_Assignment_.
Every line that contains the word "right" should be copied from the records below.

□ □ □

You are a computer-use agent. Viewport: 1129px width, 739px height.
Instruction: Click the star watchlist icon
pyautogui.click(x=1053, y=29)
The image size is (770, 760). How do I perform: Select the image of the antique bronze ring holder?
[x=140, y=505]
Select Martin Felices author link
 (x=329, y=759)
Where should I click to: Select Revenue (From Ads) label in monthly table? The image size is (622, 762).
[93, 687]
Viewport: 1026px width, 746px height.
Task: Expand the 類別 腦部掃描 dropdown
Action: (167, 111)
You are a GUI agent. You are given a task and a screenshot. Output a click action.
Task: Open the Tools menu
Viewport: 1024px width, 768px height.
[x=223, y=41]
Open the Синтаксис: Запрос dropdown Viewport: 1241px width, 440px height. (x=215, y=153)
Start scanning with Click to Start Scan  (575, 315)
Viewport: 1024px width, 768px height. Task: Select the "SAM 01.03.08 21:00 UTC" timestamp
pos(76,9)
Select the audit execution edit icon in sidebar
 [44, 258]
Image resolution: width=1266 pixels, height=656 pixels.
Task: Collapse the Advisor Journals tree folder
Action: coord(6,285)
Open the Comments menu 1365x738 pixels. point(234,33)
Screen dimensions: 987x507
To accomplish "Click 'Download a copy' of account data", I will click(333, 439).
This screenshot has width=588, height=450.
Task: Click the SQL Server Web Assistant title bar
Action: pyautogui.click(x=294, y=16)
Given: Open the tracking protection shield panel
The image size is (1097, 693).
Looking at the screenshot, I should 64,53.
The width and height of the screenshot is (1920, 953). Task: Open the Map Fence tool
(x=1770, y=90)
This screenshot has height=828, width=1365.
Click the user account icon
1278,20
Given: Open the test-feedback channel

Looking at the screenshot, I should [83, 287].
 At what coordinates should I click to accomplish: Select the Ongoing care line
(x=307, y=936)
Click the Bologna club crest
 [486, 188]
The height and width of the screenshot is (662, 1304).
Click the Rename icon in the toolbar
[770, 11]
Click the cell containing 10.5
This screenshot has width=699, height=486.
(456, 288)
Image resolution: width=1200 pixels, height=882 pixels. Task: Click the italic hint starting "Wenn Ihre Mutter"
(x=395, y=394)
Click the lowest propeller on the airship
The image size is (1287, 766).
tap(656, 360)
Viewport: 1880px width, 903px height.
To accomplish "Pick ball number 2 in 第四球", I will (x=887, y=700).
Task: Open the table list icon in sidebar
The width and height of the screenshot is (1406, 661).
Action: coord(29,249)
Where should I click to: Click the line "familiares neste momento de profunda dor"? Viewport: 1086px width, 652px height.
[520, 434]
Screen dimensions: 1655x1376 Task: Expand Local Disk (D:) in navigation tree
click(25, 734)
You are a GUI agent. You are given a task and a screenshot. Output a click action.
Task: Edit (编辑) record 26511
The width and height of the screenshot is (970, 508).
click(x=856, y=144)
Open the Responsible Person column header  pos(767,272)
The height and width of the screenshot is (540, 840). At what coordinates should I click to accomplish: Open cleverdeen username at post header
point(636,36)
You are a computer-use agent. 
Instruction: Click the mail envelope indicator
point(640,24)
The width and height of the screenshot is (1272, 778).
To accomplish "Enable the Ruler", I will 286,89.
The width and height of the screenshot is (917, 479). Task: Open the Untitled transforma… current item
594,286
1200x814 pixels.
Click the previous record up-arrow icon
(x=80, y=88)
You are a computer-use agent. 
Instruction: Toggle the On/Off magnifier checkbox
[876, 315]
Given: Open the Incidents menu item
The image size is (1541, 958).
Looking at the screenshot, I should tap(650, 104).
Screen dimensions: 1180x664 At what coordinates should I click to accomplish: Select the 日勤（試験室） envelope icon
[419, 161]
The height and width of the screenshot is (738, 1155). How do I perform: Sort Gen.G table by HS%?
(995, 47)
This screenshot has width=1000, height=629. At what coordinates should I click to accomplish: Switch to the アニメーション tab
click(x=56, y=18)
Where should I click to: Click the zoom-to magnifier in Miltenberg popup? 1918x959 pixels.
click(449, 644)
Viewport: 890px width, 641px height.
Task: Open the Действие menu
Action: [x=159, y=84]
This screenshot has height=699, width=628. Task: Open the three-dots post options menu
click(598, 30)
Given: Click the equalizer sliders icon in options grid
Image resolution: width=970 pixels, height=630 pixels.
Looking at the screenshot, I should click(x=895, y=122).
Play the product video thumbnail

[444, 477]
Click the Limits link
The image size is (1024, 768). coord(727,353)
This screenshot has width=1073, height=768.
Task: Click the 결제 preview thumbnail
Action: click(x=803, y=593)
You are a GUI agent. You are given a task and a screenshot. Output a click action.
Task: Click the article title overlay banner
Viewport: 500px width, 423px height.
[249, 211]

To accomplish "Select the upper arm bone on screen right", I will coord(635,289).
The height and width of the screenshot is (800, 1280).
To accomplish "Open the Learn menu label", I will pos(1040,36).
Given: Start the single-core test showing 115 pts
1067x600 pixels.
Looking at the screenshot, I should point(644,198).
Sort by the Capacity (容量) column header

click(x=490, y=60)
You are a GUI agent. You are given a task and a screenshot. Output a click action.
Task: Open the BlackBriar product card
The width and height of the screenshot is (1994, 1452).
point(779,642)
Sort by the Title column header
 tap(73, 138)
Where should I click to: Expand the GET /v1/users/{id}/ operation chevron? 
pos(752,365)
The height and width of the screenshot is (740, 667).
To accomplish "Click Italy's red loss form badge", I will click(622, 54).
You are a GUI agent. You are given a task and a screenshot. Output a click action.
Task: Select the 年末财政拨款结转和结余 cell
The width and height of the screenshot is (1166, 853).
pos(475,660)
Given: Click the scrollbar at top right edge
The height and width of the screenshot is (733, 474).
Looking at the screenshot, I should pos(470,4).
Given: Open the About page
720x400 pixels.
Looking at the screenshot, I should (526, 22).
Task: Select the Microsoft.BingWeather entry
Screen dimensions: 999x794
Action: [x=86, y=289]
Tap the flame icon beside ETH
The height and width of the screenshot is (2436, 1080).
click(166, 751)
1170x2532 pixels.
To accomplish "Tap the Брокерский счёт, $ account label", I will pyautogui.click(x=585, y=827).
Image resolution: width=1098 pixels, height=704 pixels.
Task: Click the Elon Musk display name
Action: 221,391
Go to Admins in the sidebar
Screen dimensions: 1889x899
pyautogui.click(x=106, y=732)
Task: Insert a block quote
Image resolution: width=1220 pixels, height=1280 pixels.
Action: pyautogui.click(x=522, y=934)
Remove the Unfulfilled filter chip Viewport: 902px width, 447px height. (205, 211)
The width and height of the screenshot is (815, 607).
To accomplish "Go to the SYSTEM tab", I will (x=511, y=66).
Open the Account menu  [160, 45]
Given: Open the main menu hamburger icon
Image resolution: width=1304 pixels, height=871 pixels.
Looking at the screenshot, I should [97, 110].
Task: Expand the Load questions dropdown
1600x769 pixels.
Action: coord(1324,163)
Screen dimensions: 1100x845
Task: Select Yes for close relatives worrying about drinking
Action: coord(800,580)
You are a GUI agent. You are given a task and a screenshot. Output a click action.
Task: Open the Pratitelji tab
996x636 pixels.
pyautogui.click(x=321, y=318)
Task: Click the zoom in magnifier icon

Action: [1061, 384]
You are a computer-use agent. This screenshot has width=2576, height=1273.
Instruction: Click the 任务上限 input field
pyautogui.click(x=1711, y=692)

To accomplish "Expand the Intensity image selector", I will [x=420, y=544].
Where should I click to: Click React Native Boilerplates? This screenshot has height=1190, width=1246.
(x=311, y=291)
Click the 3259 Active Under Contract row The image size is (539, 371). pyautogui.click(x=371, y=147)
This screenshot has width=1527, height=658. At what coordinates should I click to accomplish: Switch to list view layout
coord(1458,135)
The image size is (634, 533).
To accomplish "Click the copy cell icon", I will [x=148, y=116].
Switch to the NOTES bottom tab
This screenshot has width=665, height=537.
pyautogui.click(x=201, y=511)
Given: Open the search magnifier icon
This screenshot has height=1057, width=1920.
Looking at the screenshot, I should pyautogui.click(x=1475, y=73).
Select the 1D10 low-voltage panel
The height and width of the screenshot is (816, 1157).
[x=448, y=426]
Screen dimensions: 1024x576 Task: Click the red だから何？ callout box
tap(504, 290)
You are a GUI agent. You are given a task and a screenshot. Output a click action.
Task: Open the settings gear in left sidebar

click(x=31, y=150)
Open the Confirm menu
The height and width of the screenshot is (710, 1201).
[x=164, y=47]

□ □ □

_Answer for this exercise_.
To accomplish "Select the upper arm bone on screen right", I will coord(635,289).
Given: Click the scrollbar at top right edge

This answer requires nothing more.